• _Extracted records_
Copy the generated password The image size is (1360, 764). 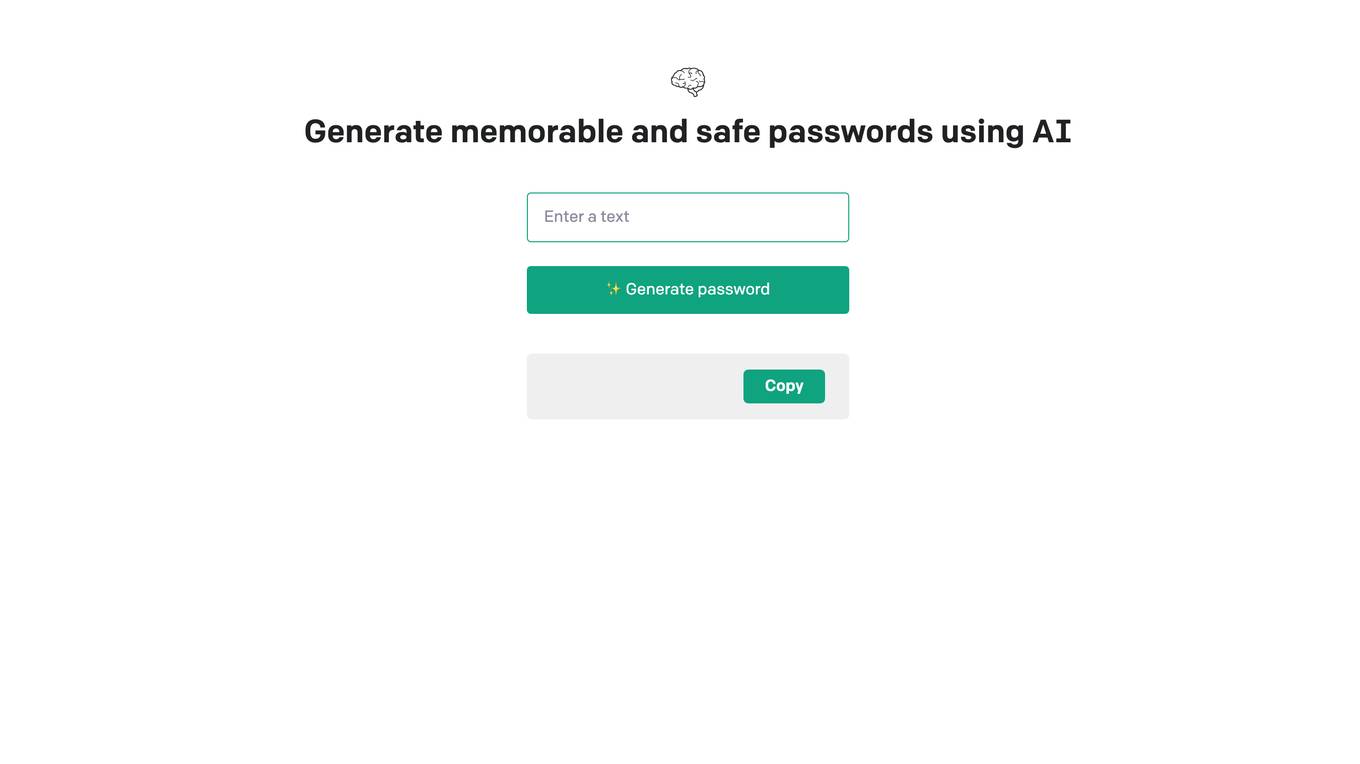point(784,386)
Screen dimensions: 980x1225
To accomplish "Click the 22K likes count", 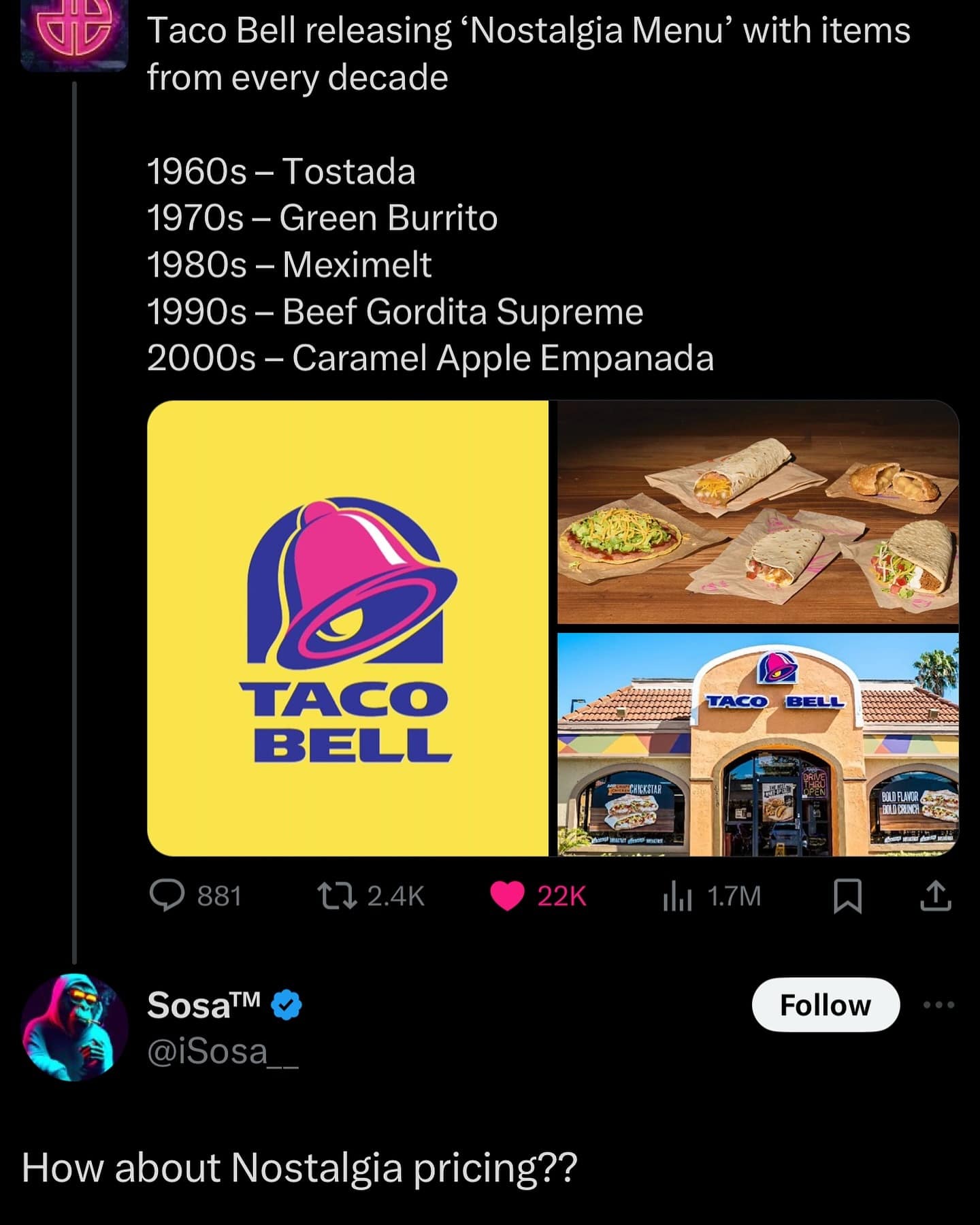I will 561,896.
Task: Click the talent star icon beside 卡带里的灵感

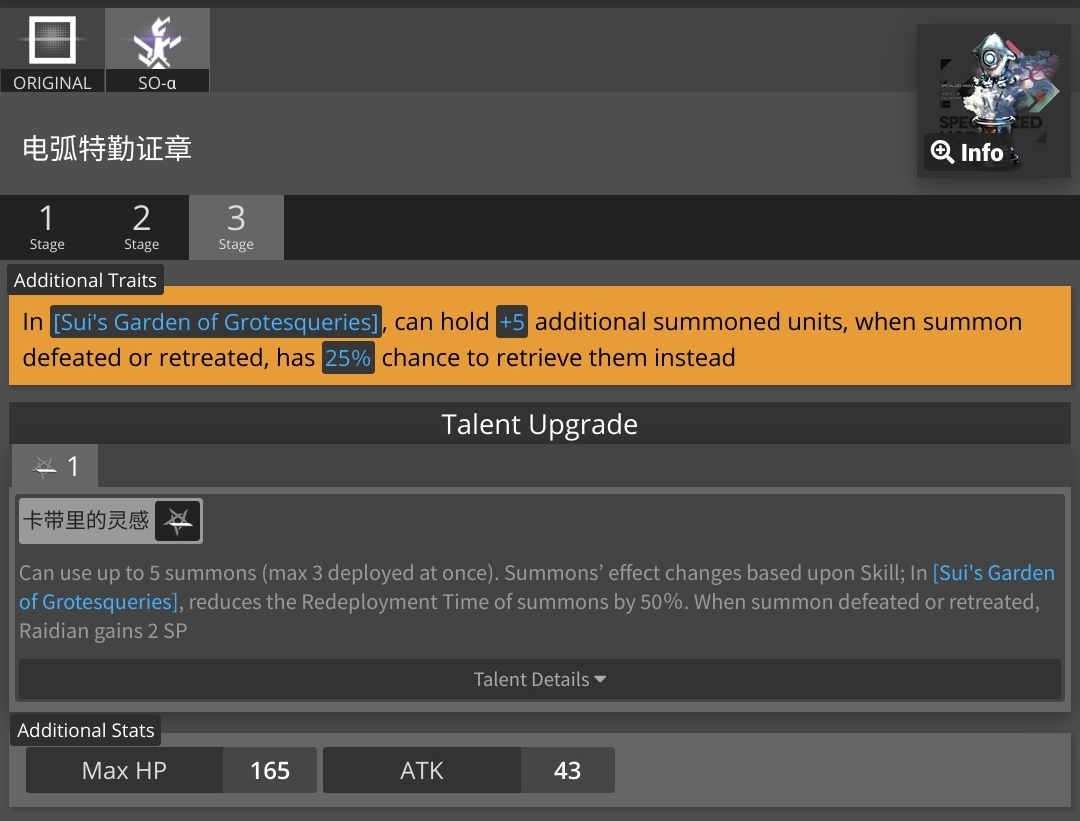Action: [x=178, y=520]
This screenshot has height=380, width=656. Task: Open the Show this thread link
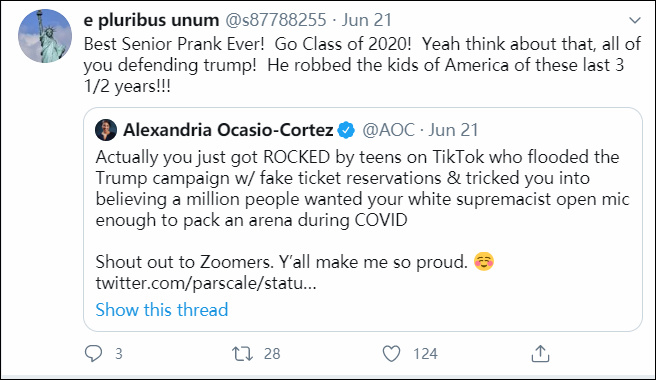coord(161,310)
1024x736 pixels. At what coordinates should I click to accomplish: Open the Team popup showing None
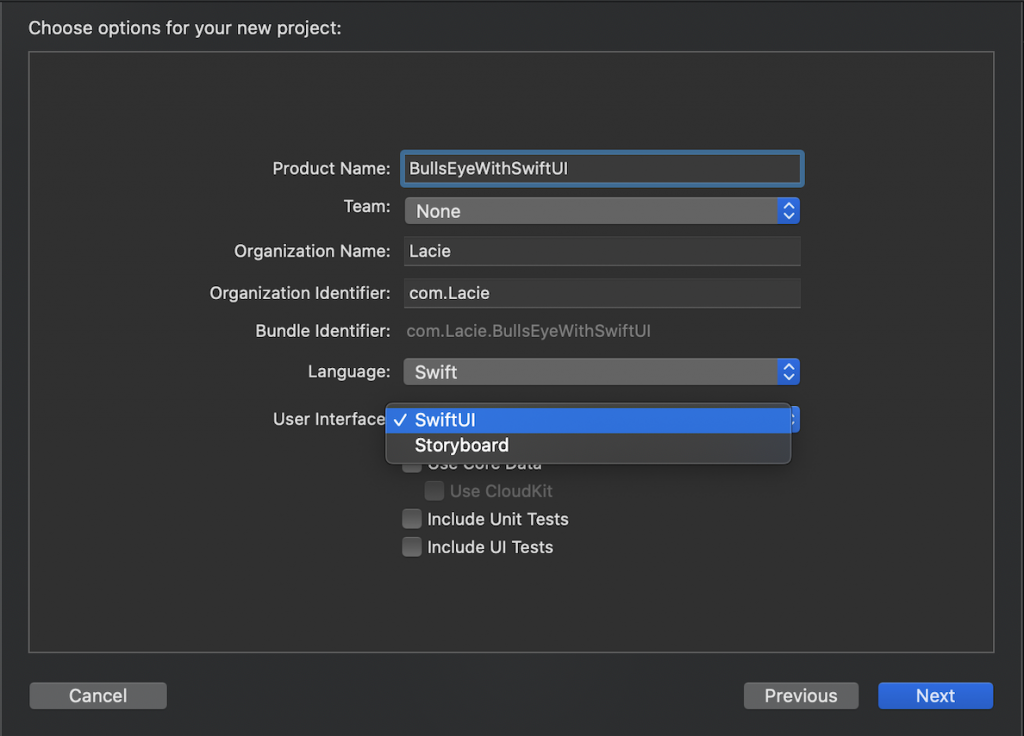tap(590, 211)
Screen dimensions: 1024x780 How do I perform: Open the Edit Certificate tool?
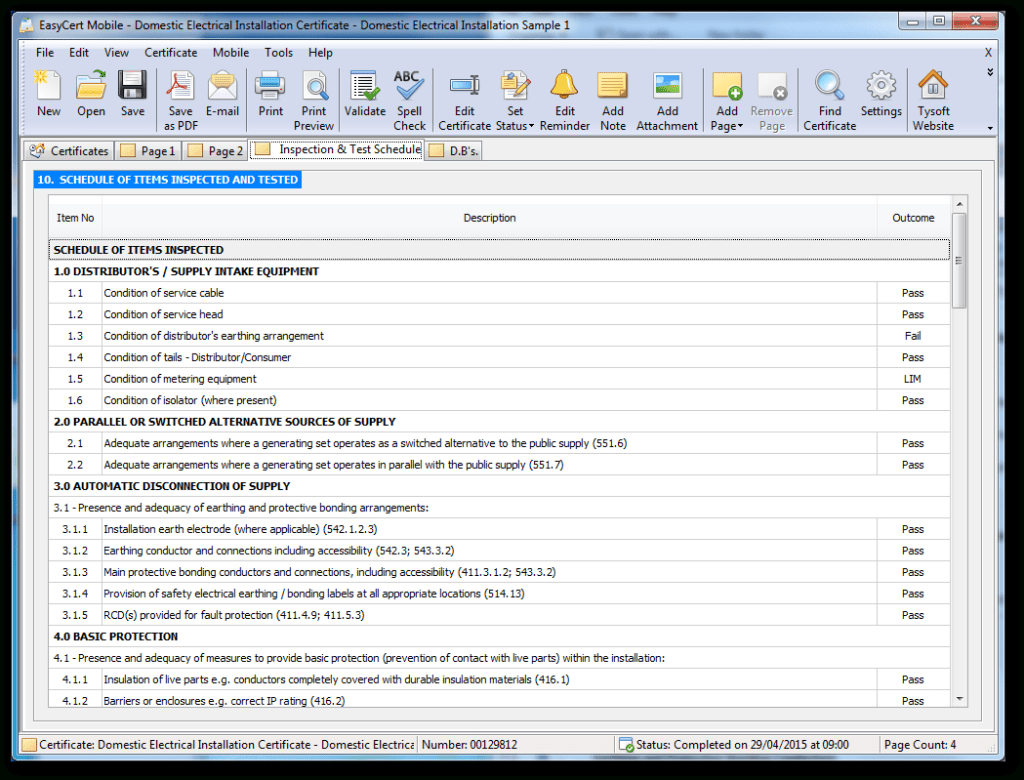(x=464, y=95)
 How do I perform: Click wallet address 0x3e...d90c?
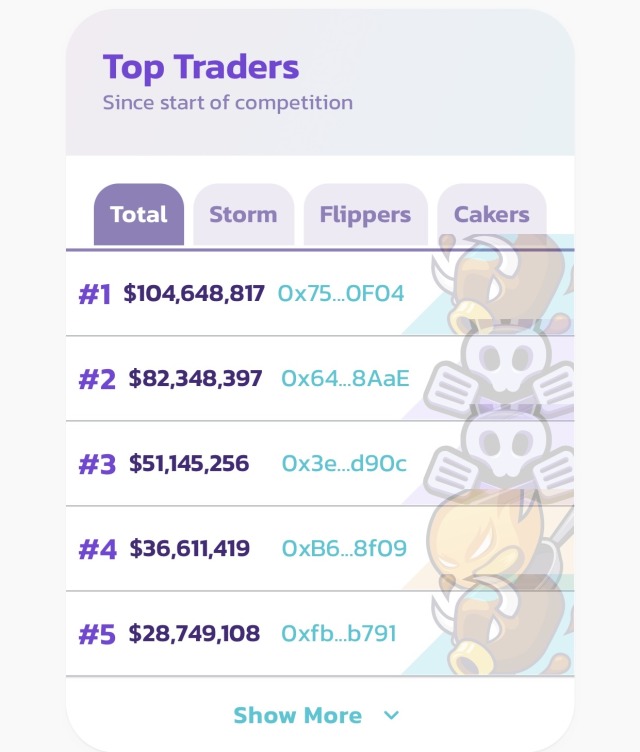pos(344,464)
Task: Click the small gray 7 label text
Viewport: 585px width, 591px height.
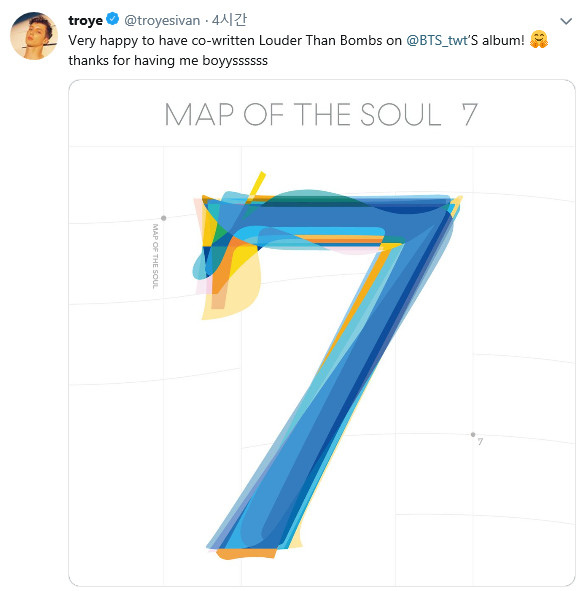Action: [480, 441]
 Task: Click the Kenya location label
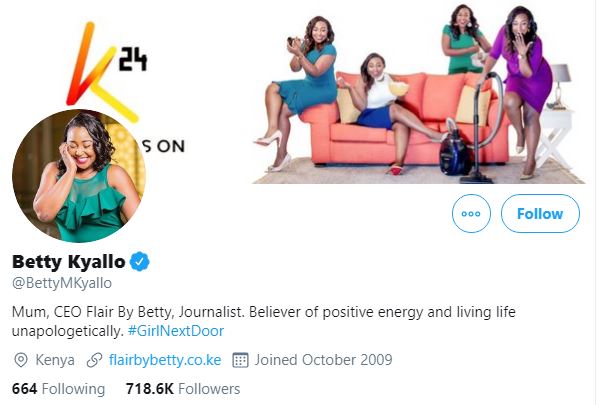tap(56, 359)
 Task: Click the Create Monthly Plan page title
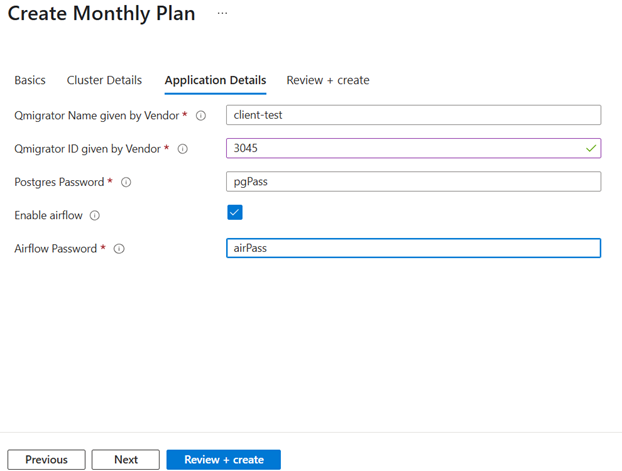point(101,14)
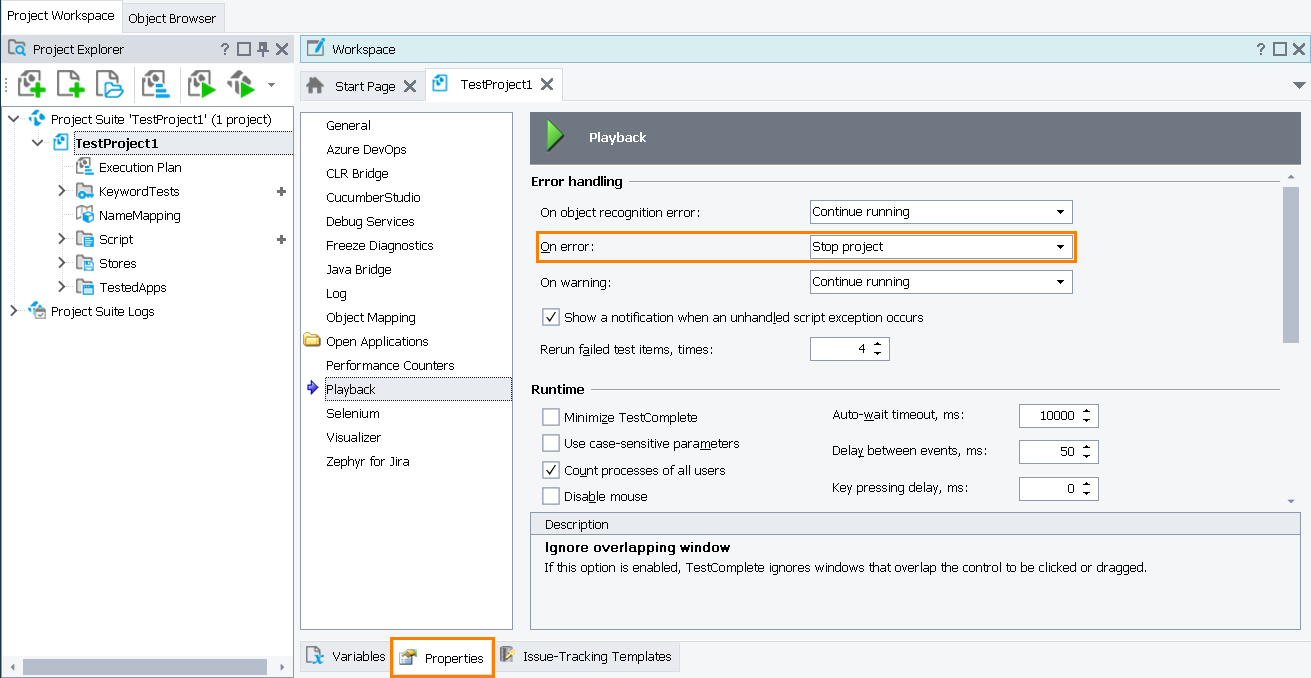
Task: Open the On error dropdown
Action: [x=1060, y=247]

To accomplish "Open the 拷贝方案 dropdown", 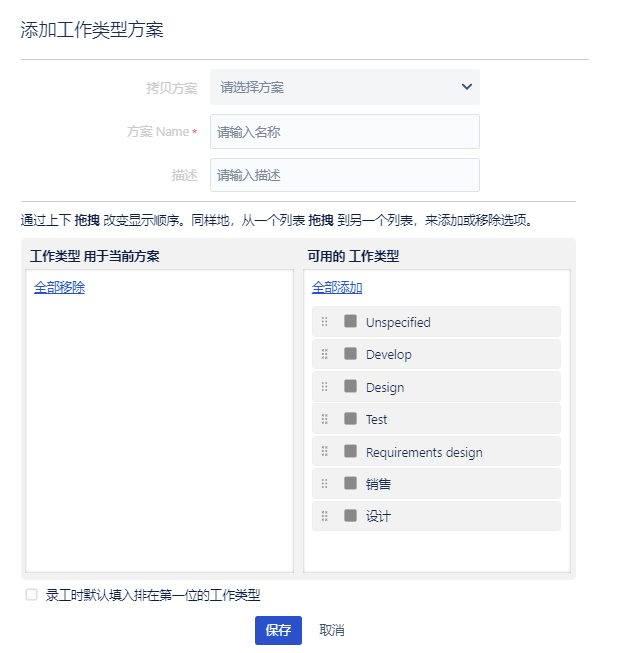I will (344, 87).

• _Your assignment_
In the listing above, find the line with "Task: Click the talent" and the line with "Task: Click the small gray 7 label text". Output both, plus every line between them, and no pictures.

• _Task solution_
Task: Click the talent star icon beside 卡带里的灵感

Action: [x=178, y=520]
This screenshot has height=380, width=656. Task: Open the Show this thread link
coord(161,310)
1024x736 pixels. At what coordinates should I click to accomplish: Open the Team popup showing None
tap(590, 211)
Screen dimensions: 1024x780 How do I perform: Open the Edit Certificate tool?
(x=464, y=95)
 How do I perform: Click wallet address 0x3e...d90c?
pos(344,464)
Task: Click the small gray 7 label text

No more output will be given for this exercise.